How to deploy Cilium in ENI mode for Apigee Hybrid on AWS EKS

How to deploy Cilium in ENI mode for Apigee Hybrid on AWS EKS

Overview

Large enterprises operating at scale have established a set of leading practices for running mission-critical workloads on Kubernetes clusters. These aren’t just good ideas; they’re essential for maintaining security, reliability, and cost-efficiency. Practices like using Kubernetes Namespaces for logical separation, implementing Role-Based Access Control (RBAC) for granular permissions, and defining Kubernetes Network Policies to control Kubernetes Pod communication are all foundational to a secure and well-managed cluster.

Another key enterprise requirement is a robust Container Network Interface (CNI). While many cloud providers offer a default CNI, they often lack the advanced features needed for sophisticated network security and observability. This is where a CNI like Cilium comes in. By leveraging eBPF (extended Berkeley Packet Filter), Cilium provides superior performance, deep network visibility, and identity-based security policies that are far more dynamic and scalable than traditional IP-based firewalls. It allows enterprises to implement a Zero Trust architecture, where policies are based on a Kubernetes Pod’s identity (like its service account or labels) rather than its volatile IP address.

To achieve this, Cilium offers two primary networking modes: Overlay Mode and Direct Routing Mode (often called ENI mode on AWS). In Overlay Mode, Kubernetes Pods receive IP addresses from a virtual network that is decoupled from the underlying VPC network. This is highly efficient for IP address allocation but requires network address translation (NAT) for traffic leaving the cluster, which can obscure communication. Conversely, ENI Mode is a direct routing configuration where Kubernetes Pods are assigned IP addresses directly from the AWS VPC. This makes them first-class citizens of the VPC network, ensuring they are directly routable and reachable from other VPC services, including the AWS EKS control plane.

TASKS AND EXERCISES
1: State whether each statement agrees with the Cilium overview, answering yes or no and quoting the deciding words: (a) In Overlay Mode, Pods get their IP addresses directly from the AWS VPC. (b) Cilium relies on eBPF. (c) Overlay Mode requires network address translation for traffic leaving the cluster.
2: Reproduce the stretch of the Cilium overview from "To achieve this, Cilium" through "EKS control plane.".
The material that comes next has no part in this work.

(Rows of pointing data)
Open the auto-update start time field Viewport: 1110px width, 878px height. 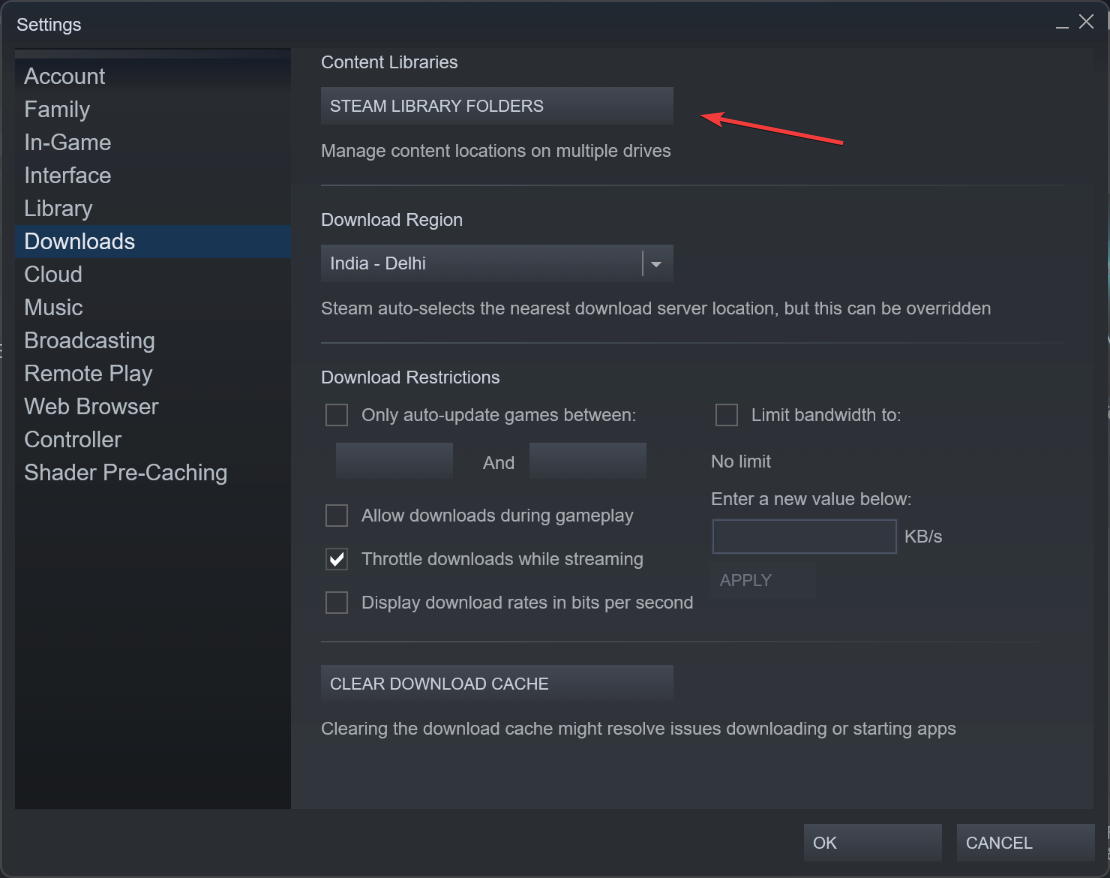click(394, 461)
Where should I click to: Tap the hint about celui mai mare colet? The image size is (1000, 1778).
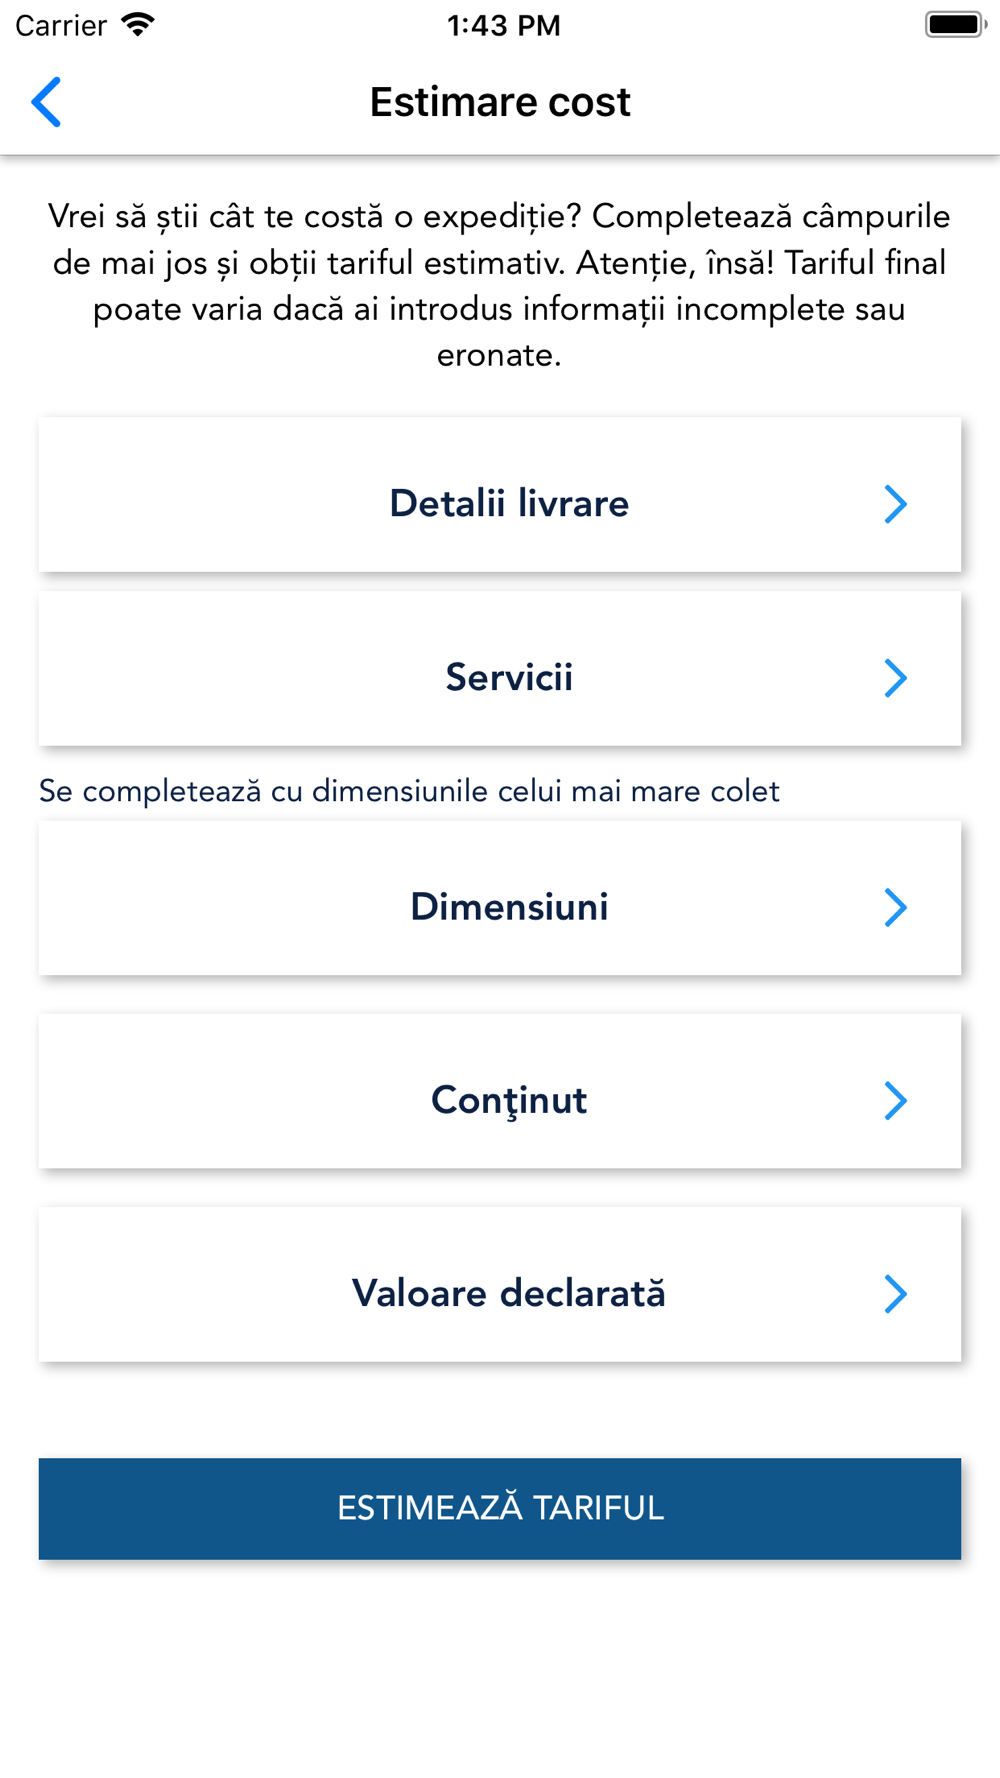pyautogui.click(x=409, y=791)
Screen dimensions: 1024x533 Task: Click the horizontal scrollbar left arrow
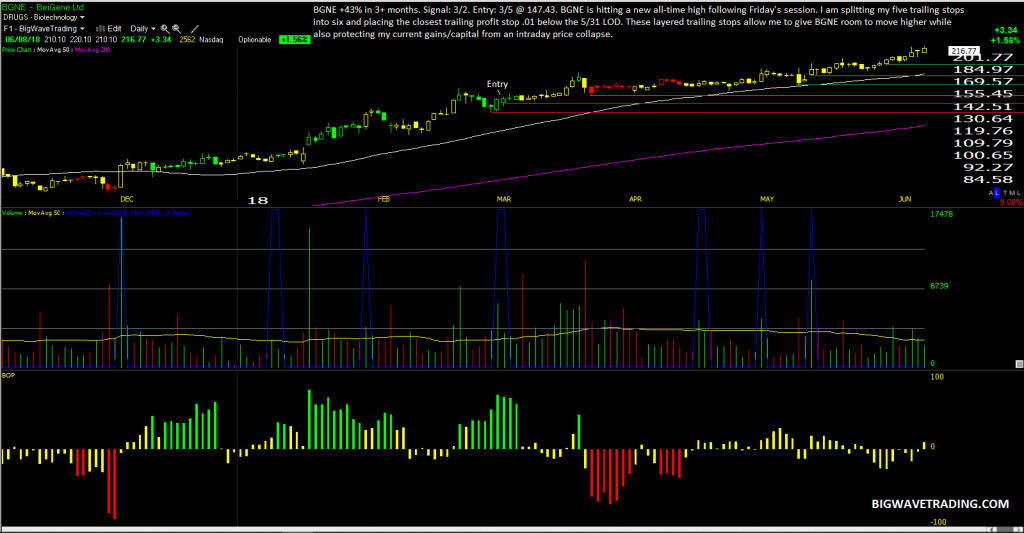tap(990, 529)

PROBLEM SOLUTIONS
1:
(a) No: "Kubernetes Pods receive IP addresses from a virtual network that is decoupled from the underlying VPC network."
(b) Yes: "By leveraging eBPF (extended Berkeley Packet Filter), Cilium provides superior performance"
(c) Yes: "requires network address translation (NAT) for traffic leaving the cluster"

2:
To achieve this, Cilium offers two primary networking modes: Overlay Mode and Direct Routing Mode (often called ENI mode on AWS). In Overlay Mode, Kubernetes Pods receive IP addresses from a virtual network that is decoupled from the underlying VPC network. This is highly efficient for IP address allocation but requires network address translation (NAT) for traffic leaving the cluster, which can obscure communication. Conversely, ENI Mode is a direct routing configuration where Kubernetes Pods are assigned IP addresses directly from the AWS VPC. This makes them first-class citizens of the VPC network, ensuring they are directly routable and reachable from other VPC services, including the AWS EKS control plane.